Experimental infections have shown that pure cultures of Actinomyces produce acute suppurative infections and mixed infections produce chronic persistent lesions with Eikenella and A. actinomycetemcomitans, which evade direct contact with antibiotics and leukocytes within sulfur granule, and are the basis for recommendation of high doses of antibiotics [2, 9].

The oral antibiotic course is usually ineffective as seen in the present case and should be used with surgical procedures. In chronic long standing cases, fibrosis can evolve into high level sclerosis; endosteal sclerosis can lead to therapeutic failure as poor vascularity inhibits penetration of antibiotics. The thickness of each sulfur granule colony, protective nature of sulfur granule, and the characteristic necrosis and fibrosis surrounding such infections require large diffusion gradients, making high doses a necessity [2, 3, 9]. Treatment should be vigorous with removal of granulation tissue and resection of sequestrated bone until healthy tissue is exposed. The drug of choice is penicillin with duration ranging from 3 to 12 months and erythromycin, tetracyclines are useful alternatives [2, 3, 8].

Diagnosis is often delayed because of varied presentations and they are cultured in fewer than 50% of cases and are the first element of diagnosis in fewer than 10% of cases [2]. In the present case the sulfur granules were observed in the antral discharge and confirmed by cytologic smear even though they could not be isolated by culture. The sulfur granules are not pathognomonic as they are produced by mycotic pathogens, Nocardia, Botryomycosis and since such instances are rare, Myerowitz states that the presence of sulfur granules virtually guarantees the diagnosis of actinomycosis [2]. A clinical diagnosis may be difficult and numerous problems are associated with bacteriological culture but histopathology is highly recommended.
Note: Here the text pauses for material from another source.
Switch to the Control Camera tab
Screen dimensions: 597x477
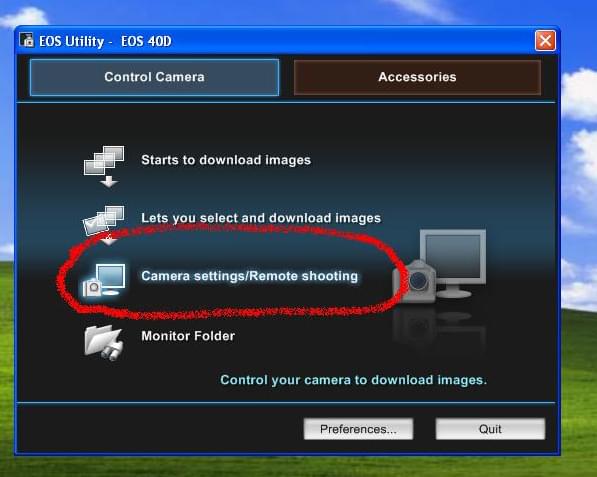pyautogui.click(x=154, y=77)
The nucleic acid probes and polymerase chain reaction (PCR) methods have been developed for rapid and accurate identification but are highly expensive [5, 10].

4. Conclusion

Oral mucous membrane is often the penetration site of Actinomyces into deeper tissues. Definitive diagnosis based on cultures is not often positive but histopathology is still the most reliable diagnostic aid. It is a potentially benign and completely curable disease with an early diagnosis and adequate therapy is absolutely essential so that there is minimal functional and esthetic damage.

Conflict of Interests

The authors declare that there is no conflict of interests regarding the publication of this paper.